Last Embrace Review
Last Embrace is a Hitchcockian thriller which contains a good twist, a couple of exciting suspense set-pieces, and a plot sufficiently intriguing to keep you watching through some excruciatingly slow exposition during the first hour. What makes it more interesting than it sounds, however, is that it deals with a piece of history which is genuinely shocking but very rarely dealt with in American cinema. That it does so intelligently and pointedly within the framework of a commercial thriller is praiseworthy and an early indication of director Jonathan Demme’s skill at taking pulp material and sounding unusual emotional depths within it.
Roy Scheider, still just about a star in 1979, plays Harry Hannon, a government agent whose life collapses after the death of his wife during a routine mission. Following therapy he attempts to resume his career but is alarmed to find that the minute he goes near a railway station, someone seems to attempt to push him into the path of a train. Or is it just his paranoia? A visit to his former boss – a nicely slimy cameo from Christopher Walken – doesn’t help matters much, nor does his discovery that his apartment has been sub-let to a post-graduate student. She’s Ellie, played by Janet Margolin, an actress who was underused and died too young. In between arguments, Ellie passes him a note which has been delivered by hand and contains two symbols in Hebrew meaning “Avenger of the Blood” along with the letters “ZM”.

*WHAT YOU ARE ASKED TO DO:*
Please reproduce the Last Embrace review above in full, word for word from its title to its final sentence.

*RECORDS PROVIDED:*
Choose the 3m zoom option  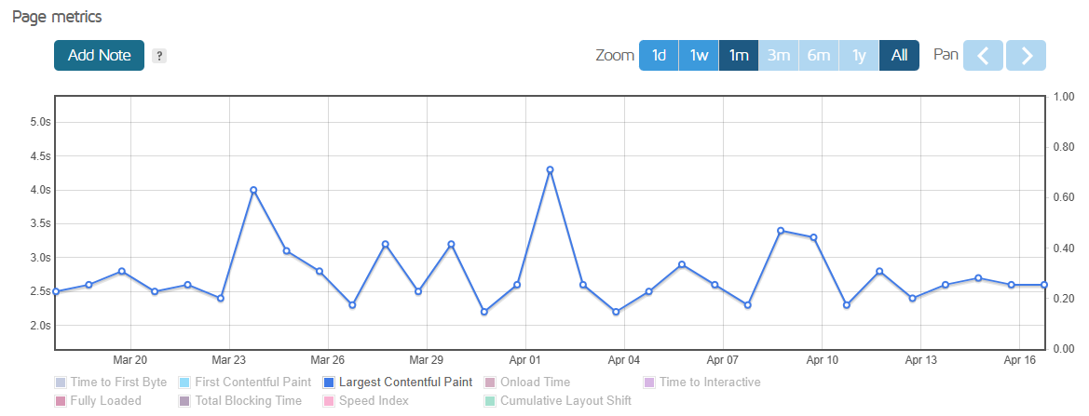[779, 56]
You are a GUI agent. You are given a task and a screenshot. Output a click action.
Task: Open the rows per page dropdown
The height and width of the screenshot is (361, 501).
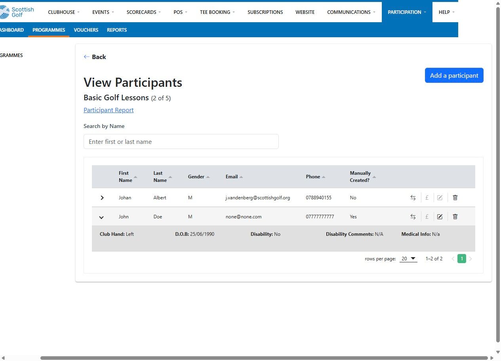coord(408,259)
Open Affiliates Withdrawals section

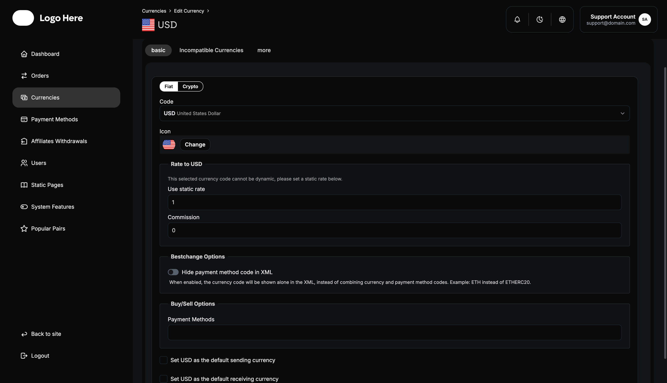pyautogui.click(x=59, y=141)
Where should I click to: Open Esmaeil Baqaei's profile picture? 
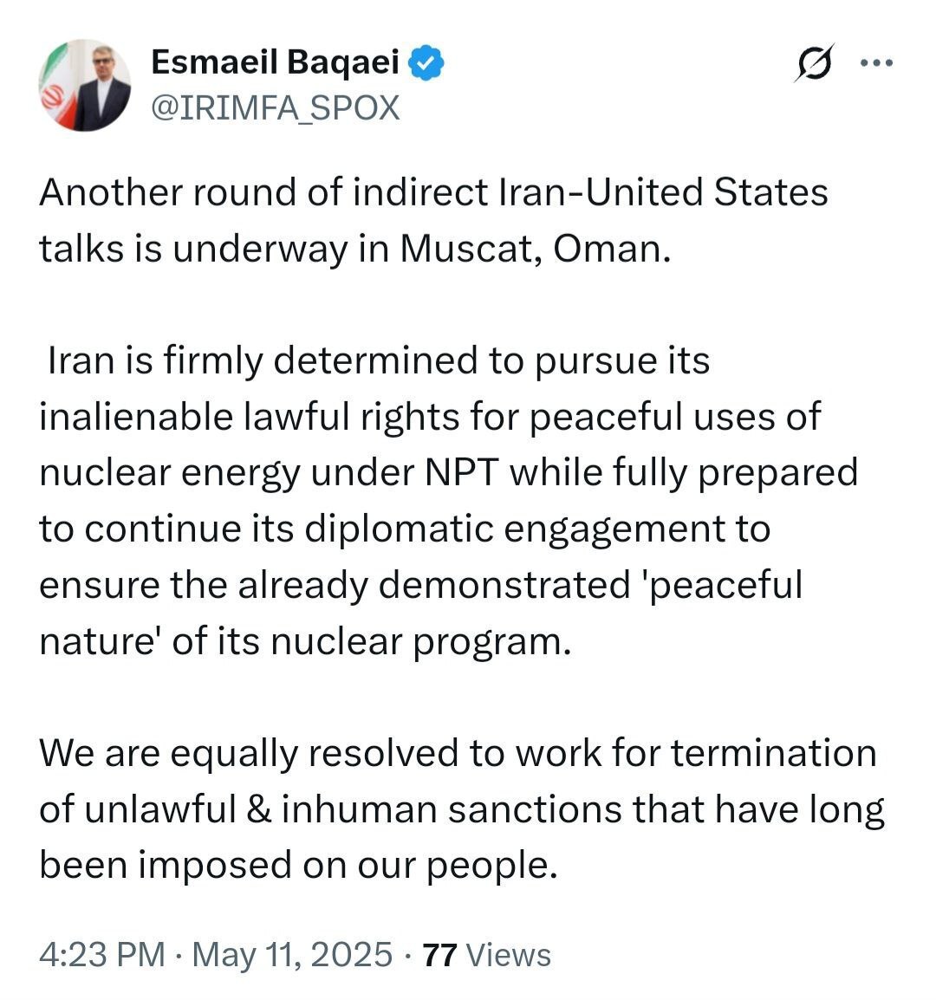84,85
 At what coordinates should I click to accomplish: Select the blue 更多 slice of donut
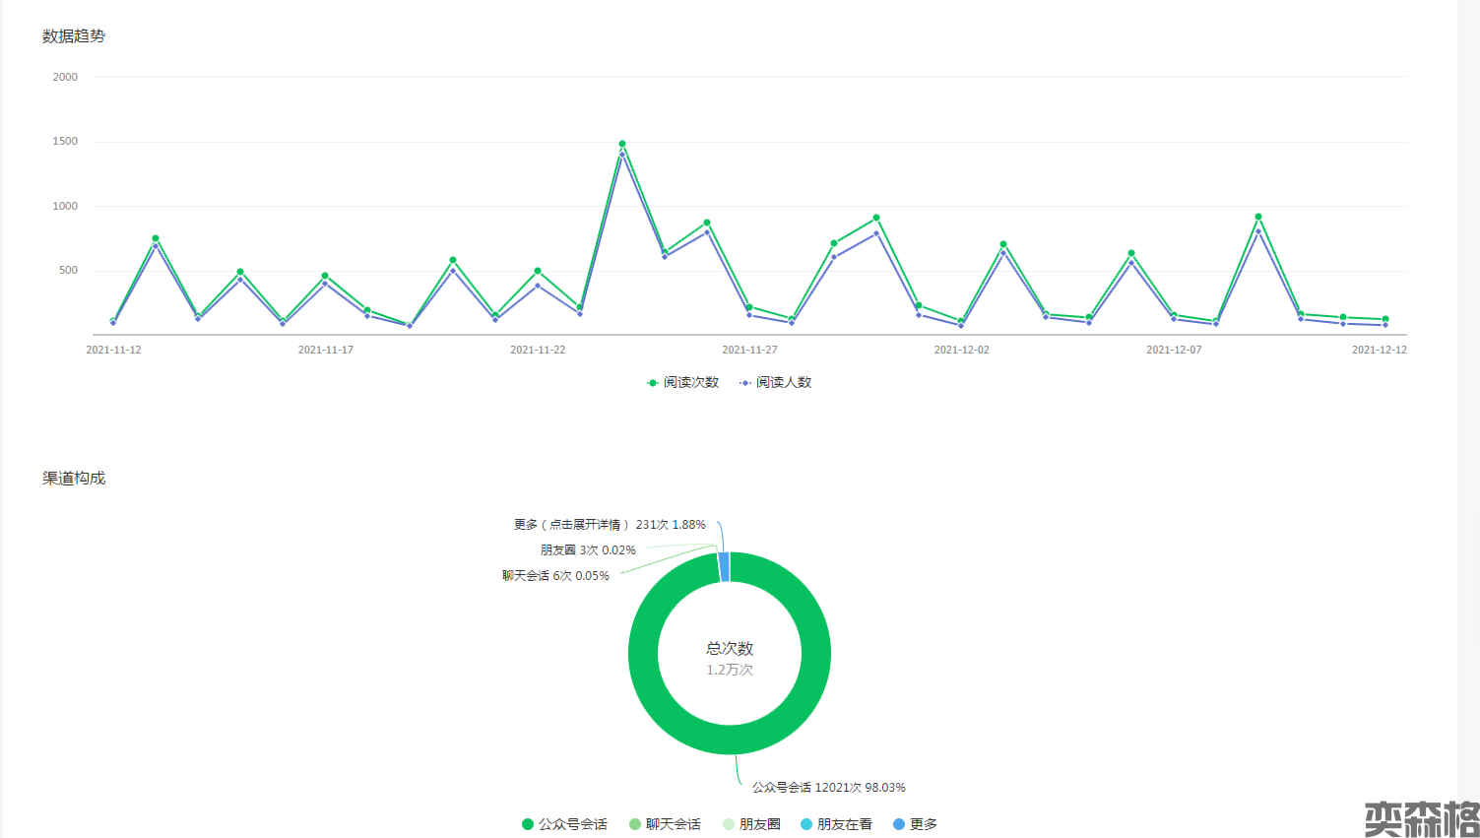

*TASK RESPONSE:*
Last Embrace Review
Last Embrace is a Hitchcockian thriller which contains a good twist, a couple of exciting suspense set-pieces, and a plot sufficiently intriguing to keep you watching through some excruciatingly slow exposition during the first hour. What makes it more interesting than it sounds, however, is that it deals with a piece of history which is genuinely shocking but very rarely dealt with in American cinema. That it does so intelligently and pointedly within the framework of a commercial thriller is praiseworthy and an early indication of director Jonathan Demme’s skill at taking pulp material and sounding unusual emotional depths within it.
Roy Scheider, still just about a star in 1979, plays Harry Hannon, a government agent whose life collapses after the death of his wife during a routine mission. Following therapy he attempts to resume his career but is alarmed to find that the minute he goes near a railway station, someone seems to attempt to push him into the path of a train. Or is it just his paranoia? A visit to his former boss – a nicely slimy cameo from Christopher Walken – doesn’t help matters much, nor does his discovery that his apartment has been sub-let to a post-graduate student. She’s Ellie, played by Janet Margolin, an actress who was underused and died too young. In between arguments, Ellie passes him a note which has been delivered by hand and contains two symbols in Hebrew meaning “Avenger of the Blood” along with the letters “ZM”.